There was plenty to do and eat while we waited for everyone to get on the ship. We found the work-out center. It was very well equipped with machines and free weights. It was the last time we would see it. There must’ve been a dozen bars and almost as many restaurants and cafeteria’s. We would eventually experience them all. Plus room service. Twice. There were multiple pools and several hot tubs, but it never really got warm enough for that to seem like a good idea. The one time we jumped in to one of the rearward pools (that would be the stern) we had it to ourselves. Could’ve been because it was midnight.
This boat is big enough that it came as a surprise when I realized we had actually pulled away from the dock. I was watching the shore guys cast off our anchor lines but then got distracted (had to find another beer). No tugboats. This ship can go sideways and backwards by itself.
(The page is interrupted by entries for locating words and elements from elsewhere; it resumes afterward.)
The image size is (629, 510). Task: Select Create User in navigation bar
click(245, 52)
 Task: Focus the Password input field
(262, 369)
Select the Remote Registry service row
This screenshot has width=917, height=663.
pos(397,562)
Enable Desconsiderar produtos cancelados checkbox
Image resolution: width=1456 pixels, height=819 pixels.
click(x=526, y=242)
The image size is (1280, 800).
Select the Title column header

Probably steer it with a joystick. First chance I got, I would talk my way onto the bridge and see how they did it. Maybe they would let me steer.
Before you go too far on a cruise, you have to have life boat drill in case you ever have to abandon the ship. That would be a bummer. For the drill, you grab your life vest from your room and go to your designated bar where you learn how to put it on. You never leave to bar, so I didn’t get a chance to check out the lifeboats.
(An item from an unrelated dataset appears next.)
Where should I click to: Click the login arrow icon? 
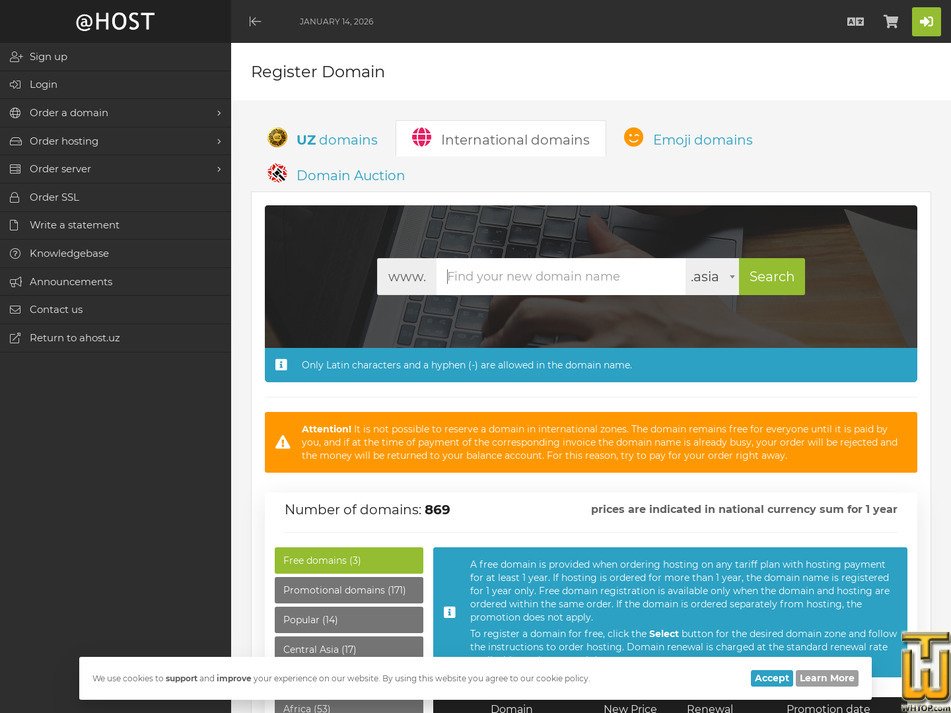(926, 20)
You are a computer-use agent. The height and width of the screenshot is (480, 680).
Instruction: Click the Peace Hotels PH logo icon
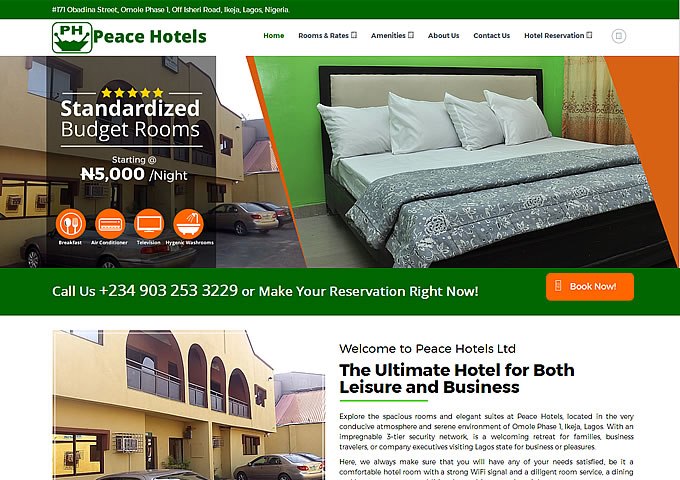(x=72, y=38)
The reason big cruise ships come this far North is because a lot of people will apparently pay to see glaciers. I actually wasn’t real sure what a glacier looked like, but we passed one on the way to Whittier so I was looking for a big white thing. We were surrounded by glaciers. Fortunately, this cruise included a naturalist and her naturalist son who would point out the real glaciers and explain things like the difference between a glacier and big pile of snow. We could even catch all the scenery from the deck off our room. Occasionally, the ship would do a 360 so everyone could get a view (the ship could turn in its own length). The glaciers, of course, don’t look anything like big piles of snow, and they’re not just white; some are a deep blue. When glaciers meet the ocean (which would be a costal glacier) they become giant walls of ice. As the base melts in the salt water, the face collapses in huge chunks accompanied by what sounds like thunder. It was awesome.
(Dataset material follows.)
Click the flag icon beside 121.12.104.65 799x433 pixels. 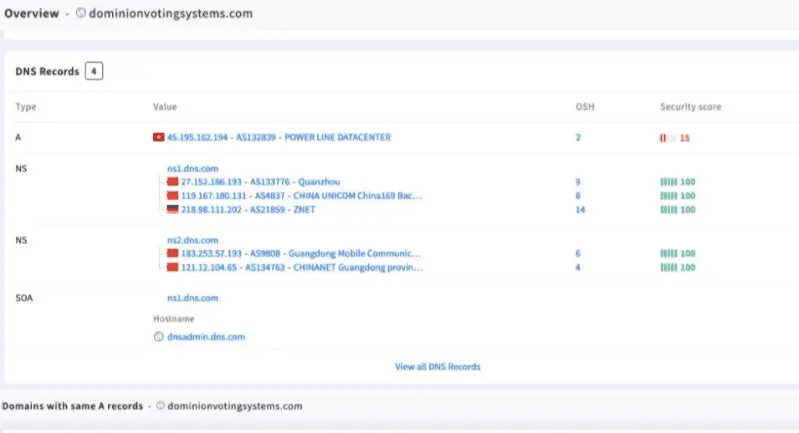pos(171,268)
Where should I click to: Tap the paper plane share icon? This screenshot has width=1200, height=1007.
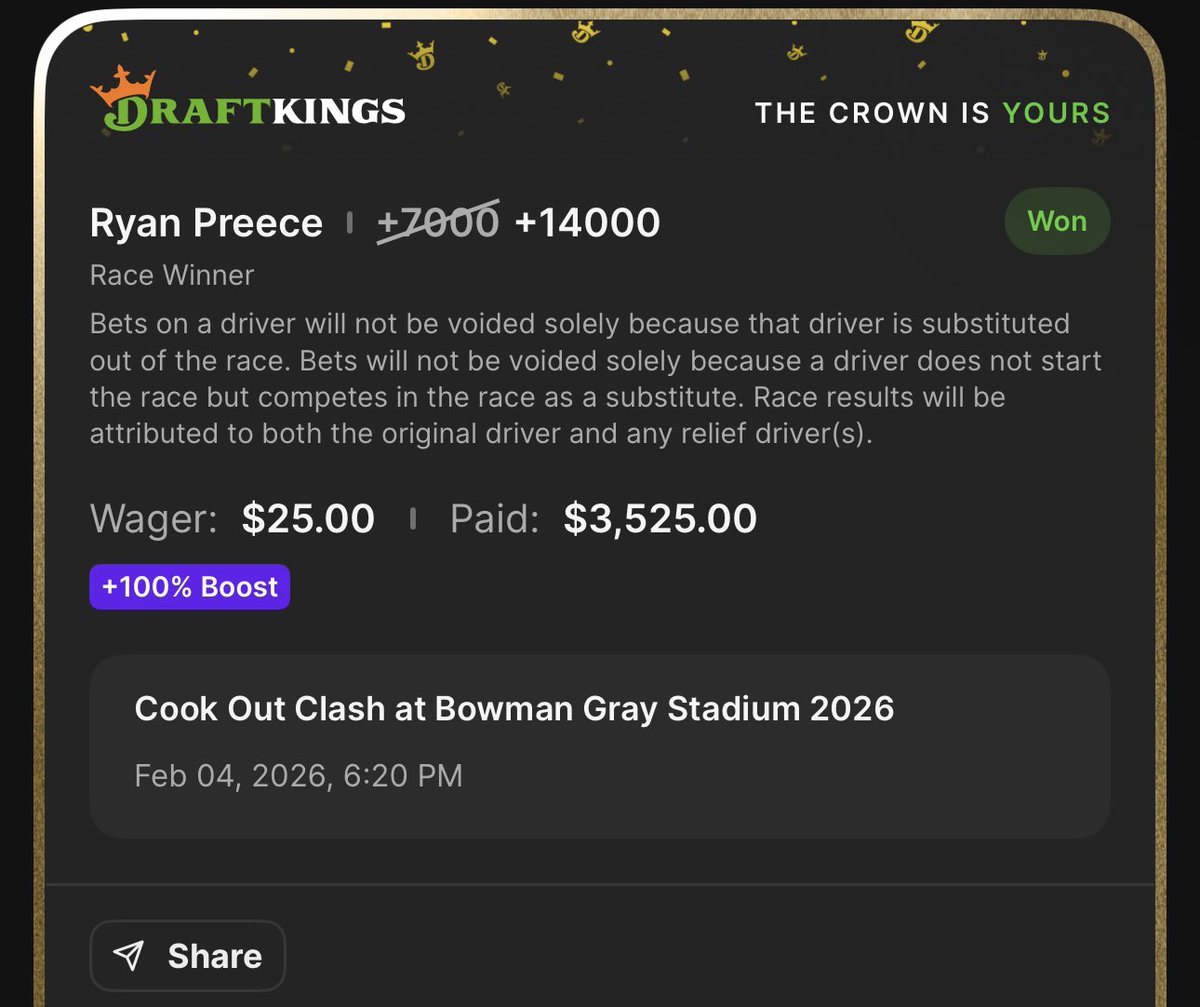pos(129,956)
There’s really no point in gushing about the scenery. You’ll just have to go there. Get a room with a deck.
Meeting the captain and the senior staff was cause for big party with lots of (free) champagne. We went or course, because I was still thinking I could talk my way onto the bridge and because what else are you going to do on a ship? But check this out: when they introduced the captain, he looked just like Jean-luc Picard, captain of the Starship Enterprise. Sort of. We didn’t get a chance to talk, but I have a completely different idea of what the ship’s bridge looks like now.